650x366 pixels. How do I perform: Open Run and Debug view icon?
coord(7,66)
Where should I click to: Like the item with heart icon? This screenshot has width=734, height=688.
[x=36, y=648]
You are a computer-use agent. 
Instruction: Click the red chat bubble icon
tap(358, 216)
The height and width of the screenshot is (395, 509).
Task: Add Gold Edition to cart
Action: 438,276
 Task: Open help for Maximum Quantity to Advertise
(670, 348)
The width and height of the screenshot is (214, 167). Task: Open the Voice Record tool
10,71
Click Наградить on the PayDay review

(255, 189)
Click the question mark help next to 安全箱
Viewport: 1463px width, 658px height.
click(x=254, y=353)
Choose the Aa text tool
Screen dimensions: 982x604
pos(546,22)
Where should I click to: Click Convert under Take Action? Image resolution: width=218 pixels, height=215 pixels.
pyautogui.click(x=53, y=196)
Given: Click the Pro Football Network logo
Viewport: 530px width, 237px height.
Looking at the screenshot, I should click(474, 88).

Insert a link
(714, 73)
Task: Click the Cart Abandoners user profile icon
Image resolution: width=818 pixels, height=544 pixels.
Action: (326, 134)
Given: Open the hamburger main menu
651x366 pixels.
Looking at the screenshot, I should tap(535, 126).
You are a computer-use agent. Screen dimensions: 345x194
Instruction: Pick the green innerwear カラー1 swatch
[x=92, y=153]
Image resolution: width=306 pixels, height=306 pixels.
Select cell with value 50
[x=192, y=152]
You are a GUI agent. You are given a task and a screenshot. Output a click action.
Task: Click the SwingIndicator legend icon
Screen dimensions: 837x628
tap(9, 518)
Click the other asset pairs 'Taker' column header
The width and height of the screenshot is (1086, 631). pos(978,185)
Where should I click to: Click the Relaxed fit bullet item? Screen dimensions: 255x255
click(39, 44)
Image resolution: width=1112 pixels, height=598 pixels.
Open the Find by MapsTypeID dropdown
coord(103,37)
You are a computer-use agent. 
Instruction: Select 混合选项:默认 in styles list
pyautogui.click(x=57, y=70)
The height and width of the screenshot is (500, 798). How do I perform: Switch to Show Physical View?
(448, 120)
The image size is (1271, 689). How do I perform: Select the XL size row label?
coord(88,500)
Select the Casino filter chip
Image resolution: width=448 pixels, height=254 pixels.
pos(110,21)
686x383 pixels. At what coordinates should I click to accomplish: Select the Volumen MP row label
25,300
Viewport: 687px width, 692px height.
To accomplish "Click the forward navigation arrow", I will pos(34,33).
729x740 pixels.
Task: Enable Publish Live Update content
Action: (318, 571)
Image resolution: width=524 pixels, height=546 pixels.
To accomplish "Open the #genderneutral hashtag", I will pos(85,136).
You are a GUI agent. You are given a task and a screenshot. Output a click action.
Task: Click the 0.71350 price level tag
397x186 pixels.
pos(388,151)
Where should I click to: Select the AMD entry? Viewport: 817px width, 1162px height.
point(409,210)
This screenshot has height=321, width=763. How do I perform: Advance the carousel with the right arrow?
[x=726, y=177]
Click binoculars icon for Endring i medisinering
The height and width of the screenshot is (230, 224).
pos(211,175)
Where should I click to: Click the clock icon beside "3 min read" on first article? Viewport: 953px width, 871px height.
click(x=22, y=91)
##########
TASK DESCRIPTION
Retype the lines above, keeping every character.

ANSWER FOR THE TASK
650x366 pixels. How do I perform: Open Run and Debug view icon?
coord(7,66)
Where should I click to: Like the item with heart icon? This screenshot has width=734, height=688.
[x=36, y=648]
You are a computer-use agent. 
Instruction: Click the red chat bubble icon
tap(358, 216)
The height and width of the screenshot is (395, 509).
Task: Add Gold Edition to cart
Action: 438,276
 Task: Open help for Maximum Quantity to Advertise
(670, 348)
The width and height of the screenshot is (214, 167). Task: Open the Voice Record tool
10,71
Click Наградить on the PayDay review

(255, 189)
Click the question mark help next to 安全箱
Viewport: 1463px width, 658px height.
click(x=254, y=353)
Choose the Aa text tool
Screen dimensions: 982x604
pos(546,22)
Where should I click to: Click Convert under Take Action? Image resolution: width=218 pixels, height=215 pixels.
pyautogui.click(x=53, y=196)
Given: Click the Pro Football Network logo
Viewport: 530px width, 237px height.
Looking at the screenshot, I should click(474, 88).

Insert a link
(714, 73)
Task: Click the Cart Abandoners user profile icon
Image resolution: width=818 pixels, height=544 pixels.
Action: (326, 134)
Given: Open the hamburger main menu
651x366 pixels.
Looking at the screenshot, I should tap(535, 126).
You are a computer-use agent. Screen dimensions: 345x194
Instruction: Pick the green innerwear カラー1 swatch
[x=92, y=153]
Image resolution: width=306 pixels, height=306 pixels.
Select cell with value 50
[x=192, y=152]
You are a GUI agent. You are given a task and a screenshot. Output a click action.
Task: Click the SwingIndicator legend icon
Screen dimensions: 837x628
tap(9, 518)
Click the other asset pairs 'Taker' column header
The width and height of the screenshot is (1086, 631). pos(978,185)
Where should I click to: Click the Relaxed fit bullet item? Screen dimensions: 255x255
click(39, 44)
Image resolution: width=1112 pixels, height=598 pixels.
Open the Find by MapsTypeID dropdown
coord(103,37)
You are a computer-use agent. 
Instruction: Select 混合选项:默认 in styles list
pyautogui.click(x=57, y=70)
The height and width of the screenshot is (500, 798). How do I perform: Switch to Show Physical View?
(448, 120)
The image size is (1271, 689). How do I perform: Select the XL size row label?
coord(88,500)
Select the Casino filter chip
Image resolution: width=448 pixels, height=254 pixels.
pos(110,21)
686x383 pixels. At what coordinates should I click to accomplish: Select the Volumen MP row label
25,300
Viewport: 687px width, 692px height.
To accomplish "Click the forward navigation arrow", I will pos(34,33).
729x740 pixels.
Task: Enable Publish Live Update content
Action: (318, 571)
Image resolution: width=524 pixels, height=546 pixels.
To accomplish "Open the #genderneutral hashtag", I will pos(85,136).
You are a GUI agent. You are given a task and a screenshot. Output a click action.
Task: Click the 0.71350 price level tag
397x186 pixels.
pos(388,151)
Where should I click to: Select the AMD entry? Viewport: 817px width, 1162px height.
point(409,210)
This screenshot has height=321, width=763. How do I perform: Advance the carousel with the right arrow?
[x=726, y=177]
Click binoculars icon for Endring i medisinering
The height and width of the screenshot is (230, 224).
pos(211,175)
Where should I click to: Click the clock icon beside "3 min read" on first article? Viewport: 953px width, 871px height.
click(x=22, y=91)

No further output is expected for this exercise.